Another variable in determining the appropriate supervisor-to-worker ratio is shift coverage. If maintenance is required around the clock, seven days per week, then a medium-size maintenance department of, say, 30 workers, has four or more crews of less than 10 people each. If there’s at least one supervisor for each crew, then the supervisor-to-worker ratio will be low. Note that as a general rule, the ratio will be greater to the extent that the CMMS is used in a more sophisticated manner. For example, a supervisor who employs comprehensive mobile technology that can download an entire detailed schedule to each technician and receive detailed, real-time feedback as to what has been accomplished will be in a better position to supervise more people effectively.

Lead-hands are senior hourly employees who have been given the added responsibility of supervising a crew. Some plants assign a working lead-hand to supervise a smaller crew, such as an electrical lead-hand on nights, to help increase the ratio. Many companies have a problem attracting lead-hands because the perception is that a few cents more an hour is just not worth the additional aggravation and frustration. The frustration to which they refer is the increased paperwork, politics, administrative duties and responsibility to discipline fellow workers. This is especially difficult if the lead-hand hasn’t been trained to use the CMMS as an effective management tool.

A second issue is the matter of supervisory qualifications. As is the case in production and even office environments, the best workers tend to be given promotions to management positions. Sometimes this means converting a good worker into an untrained, inferior supervisor. Companies must spend thousands of dollars on supervisory training to help a worker make the transition. This must continue far beyond a supervisor's probationary period. The company is responsible for ensuring that expectations of the new supervisor are crystal clear from day one, and that deviations are discussed and corrected during the probationary period. Most CMMS packages can track the training that technicians and supervisors acquire.
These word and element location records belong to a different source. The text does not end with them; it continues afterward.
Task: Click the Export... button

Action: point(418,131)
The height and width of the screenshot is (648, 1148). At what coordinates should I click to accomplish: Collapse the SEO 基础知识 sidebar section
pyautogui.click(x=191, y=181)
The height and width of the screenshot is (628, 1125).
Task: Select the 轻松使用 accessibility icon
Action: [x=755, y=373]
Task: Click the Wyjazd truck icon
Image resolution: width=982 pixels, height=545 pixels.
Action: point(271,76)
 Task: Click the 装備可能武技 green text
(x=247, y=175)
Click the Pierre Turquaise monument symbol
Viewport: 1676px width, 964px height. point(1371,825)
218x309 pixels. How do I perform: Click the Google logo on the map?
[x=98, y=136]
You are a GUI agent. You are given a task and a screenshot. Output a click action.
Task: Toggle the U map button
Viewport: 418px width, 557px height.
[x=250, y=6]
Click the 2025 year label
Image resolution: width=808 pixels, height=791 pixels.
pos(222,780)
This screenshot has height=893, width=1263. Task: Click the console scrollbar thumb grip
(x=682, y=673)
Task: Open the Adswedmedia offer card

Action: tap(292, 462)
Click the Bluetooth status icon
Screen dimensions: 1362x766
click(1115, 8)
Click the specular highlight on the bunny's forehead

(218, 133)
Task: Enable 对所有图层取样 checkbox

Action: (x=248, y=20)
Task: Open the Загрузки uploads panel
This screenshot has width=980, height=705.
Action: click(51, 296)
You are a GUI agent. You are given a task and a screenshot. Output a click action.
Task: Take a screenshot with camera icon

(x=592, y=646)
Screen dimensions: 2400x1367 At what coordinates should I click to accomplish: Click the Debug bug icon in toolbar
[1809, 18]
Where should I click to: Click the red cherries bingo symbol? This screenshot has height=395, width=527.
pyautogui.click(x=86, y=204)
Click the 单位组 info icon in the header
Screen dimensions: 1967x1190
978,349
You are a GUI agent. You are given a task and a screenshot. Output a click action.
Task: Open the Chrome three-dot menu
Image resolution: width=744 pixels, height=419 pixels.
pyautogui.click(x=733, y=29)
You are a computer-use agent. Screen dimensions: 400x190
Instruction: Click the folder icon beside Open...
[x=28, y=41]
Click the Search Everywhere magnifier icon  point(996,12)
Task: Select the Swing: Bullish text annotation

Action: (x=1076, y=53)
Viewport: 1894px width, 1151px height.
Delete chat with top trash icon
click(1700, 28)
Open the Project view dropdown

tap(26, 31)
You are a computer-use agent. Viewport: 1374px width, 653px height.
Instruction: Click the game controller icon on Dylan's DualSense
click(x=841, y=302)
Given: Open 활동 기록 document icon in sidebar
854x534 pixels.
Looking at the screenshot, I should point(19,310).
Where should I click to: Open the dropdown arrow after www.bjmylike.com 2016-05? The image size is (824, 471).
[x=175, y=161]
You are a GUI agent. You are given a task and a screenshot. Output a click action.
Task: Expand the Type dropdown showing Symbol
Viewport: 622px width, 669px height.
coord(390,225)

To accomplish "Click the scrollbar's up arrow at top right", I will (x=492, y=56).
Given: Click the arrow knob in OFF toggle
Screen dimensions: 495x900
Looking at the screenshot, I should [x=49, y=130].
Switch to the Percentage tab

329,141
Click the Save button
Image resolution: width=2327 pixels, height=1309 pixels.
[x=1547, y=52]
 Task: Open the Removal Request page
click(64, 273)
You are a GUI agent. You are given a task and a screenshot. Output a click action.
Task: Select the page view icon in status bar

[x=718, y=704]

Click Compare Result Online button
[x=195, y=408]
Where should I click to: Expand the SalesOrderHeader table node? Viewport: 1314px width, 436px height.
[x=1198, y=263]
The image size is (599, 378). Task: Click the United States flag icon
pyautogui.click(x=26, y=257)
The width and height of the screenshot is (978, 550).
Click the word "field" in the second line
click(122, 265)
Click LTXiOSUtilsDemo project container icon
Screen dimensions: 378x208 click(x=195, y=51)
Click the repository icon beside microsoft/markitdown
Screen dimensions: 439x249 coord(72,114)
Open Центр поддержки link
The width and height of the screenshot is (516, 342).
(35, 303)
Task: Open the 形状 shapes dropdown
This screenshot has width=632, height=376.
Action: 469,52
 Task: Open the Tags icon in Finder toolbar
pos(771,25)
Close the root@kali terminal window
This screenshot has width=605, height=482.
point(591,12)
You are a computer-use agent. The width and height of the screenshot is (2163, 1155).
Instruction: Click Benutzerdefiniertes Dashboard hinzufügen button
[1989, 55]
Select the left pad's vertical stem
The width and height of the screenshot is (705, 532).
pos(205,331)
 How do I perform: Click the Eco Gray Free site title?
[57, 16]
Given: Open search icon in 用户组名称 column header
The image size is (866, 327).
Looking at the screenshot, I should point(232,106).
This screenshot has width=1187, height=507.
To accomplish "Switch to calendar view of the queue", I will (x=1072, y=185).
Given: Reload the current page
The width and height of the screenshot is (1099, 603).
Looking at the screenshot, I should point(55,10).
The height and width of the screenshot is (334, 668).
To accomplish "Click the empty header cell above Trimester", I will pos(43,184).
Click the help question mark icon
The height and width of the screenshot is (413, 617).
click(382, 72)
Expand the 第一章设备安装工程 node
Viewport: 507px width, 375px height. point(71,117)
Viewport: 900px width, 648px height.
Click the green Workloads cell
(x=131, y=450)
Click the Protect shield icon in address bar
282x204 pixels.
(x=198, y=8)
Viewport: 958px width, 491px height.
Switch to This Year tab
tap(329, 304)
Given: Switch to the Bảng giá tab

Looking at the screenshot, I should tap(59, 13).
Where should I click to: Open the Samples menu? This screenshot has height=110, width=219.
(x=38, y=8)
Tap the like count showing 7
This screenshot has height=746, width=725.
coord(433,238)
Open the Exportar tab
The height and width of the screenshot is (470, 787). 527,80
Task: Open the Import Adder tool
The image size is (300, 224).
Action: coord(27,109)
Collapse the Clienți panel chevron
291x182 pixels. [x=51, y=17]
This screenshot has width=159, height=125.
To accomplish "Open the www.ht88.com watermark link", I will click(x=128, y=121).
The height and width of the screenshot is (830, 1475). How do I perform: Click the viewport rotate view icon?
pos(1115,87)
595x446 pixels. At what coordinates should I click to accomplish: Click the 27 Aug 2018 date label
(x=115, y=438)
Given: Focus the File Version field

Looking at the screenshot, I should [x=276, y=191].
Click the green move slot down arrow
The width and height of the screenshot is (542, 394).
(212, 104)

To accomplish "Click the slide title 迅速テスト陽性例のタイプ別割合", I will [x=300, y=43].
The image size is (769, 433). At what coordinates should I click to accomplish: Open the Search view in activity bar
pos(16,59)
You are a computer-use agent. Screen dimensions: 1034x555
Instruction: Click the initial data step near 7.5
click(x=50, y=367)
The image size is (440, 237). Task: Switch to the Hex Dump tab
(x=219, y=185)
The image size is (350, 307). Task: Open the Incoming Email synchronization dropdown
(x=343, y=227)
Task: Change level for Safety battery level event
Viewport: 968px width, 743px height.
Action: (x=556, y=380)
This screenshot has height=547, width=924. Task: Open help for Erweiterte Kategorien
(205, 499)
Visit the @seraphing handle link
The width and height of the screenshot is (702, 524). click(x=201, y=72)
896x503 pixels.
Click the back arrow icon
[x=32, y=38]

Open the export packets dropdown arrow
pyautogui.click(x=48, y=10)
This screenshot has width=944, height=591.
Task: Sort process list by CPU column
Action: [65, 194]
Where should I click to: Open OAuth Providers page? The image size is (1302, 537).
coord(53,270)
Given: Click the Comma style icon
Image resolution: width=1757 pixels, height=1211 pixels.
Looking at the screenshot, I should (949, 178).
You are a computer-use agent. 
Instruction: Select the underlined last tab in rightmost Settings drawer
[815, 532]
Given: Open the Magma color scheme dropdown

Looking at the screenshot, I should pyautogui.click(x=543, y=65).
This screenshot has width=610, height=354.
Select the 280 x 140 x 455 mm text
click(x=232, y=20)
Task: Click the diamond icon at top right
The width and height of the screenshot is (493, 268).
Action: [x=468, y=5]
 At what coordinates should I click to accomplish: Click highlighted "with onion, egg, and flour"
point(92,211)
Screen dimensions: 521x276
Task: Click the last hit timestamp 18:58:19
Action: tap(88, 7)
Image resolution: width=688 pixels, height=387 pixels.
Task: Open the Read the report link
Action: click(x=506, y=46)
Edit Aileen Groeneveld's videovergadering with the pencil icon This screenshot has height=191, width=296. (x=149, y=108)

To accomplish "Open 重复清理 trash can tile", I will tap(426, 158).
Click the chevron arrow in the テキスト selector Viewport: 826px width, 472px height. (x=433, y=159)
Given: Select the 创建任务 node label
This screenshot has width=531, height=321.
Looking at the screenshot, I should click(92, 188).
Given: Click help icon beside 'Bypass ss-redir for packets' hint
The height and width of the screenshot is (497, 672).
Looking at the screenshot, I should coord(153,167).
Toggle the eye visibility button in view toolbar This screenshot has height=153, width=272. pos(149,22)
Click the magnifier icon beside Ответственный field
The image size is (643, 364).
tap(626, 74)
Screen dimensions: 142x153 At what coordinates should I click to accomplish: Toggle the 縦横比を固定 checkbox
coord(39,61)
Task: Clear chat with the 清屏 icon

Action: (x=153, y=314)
More sophisticated HR modules can assist in establishing and tracking training schedules to meet any identified competency gaps.

Another problem with worker promotion in companies suffering from chronic overtime is that workers will take a drop in income or will be required to work longer hours for no additional pay. This makes it difficult to attract and motivate new supervisors. The CMMS can track overtime hours and alert management when a chronic overtime trend is emerging.

Redundancy
Ensuring adequate redundancy by production department, function or trade, and shift, is essential for workers and management. For example, reliance on one electrician or a single resident mechanic in a given production department in a large facility can be fatal if a serious or large-scale emergency arises.

Redundancy implies appropriate backup is available in the same sense that NASA uses redundant computers for its space vehicles. The level of redundancy required depends on the criticality of the relevant processes and the type of maintenance required.

A CMMS can assist in tracking the skills acquired, competencies and formal training of each technician. When assigning work to employees during scheduling, a more sophisticated CMMS allows maintenance planners to search for workers with specific skills and certifications for a given job.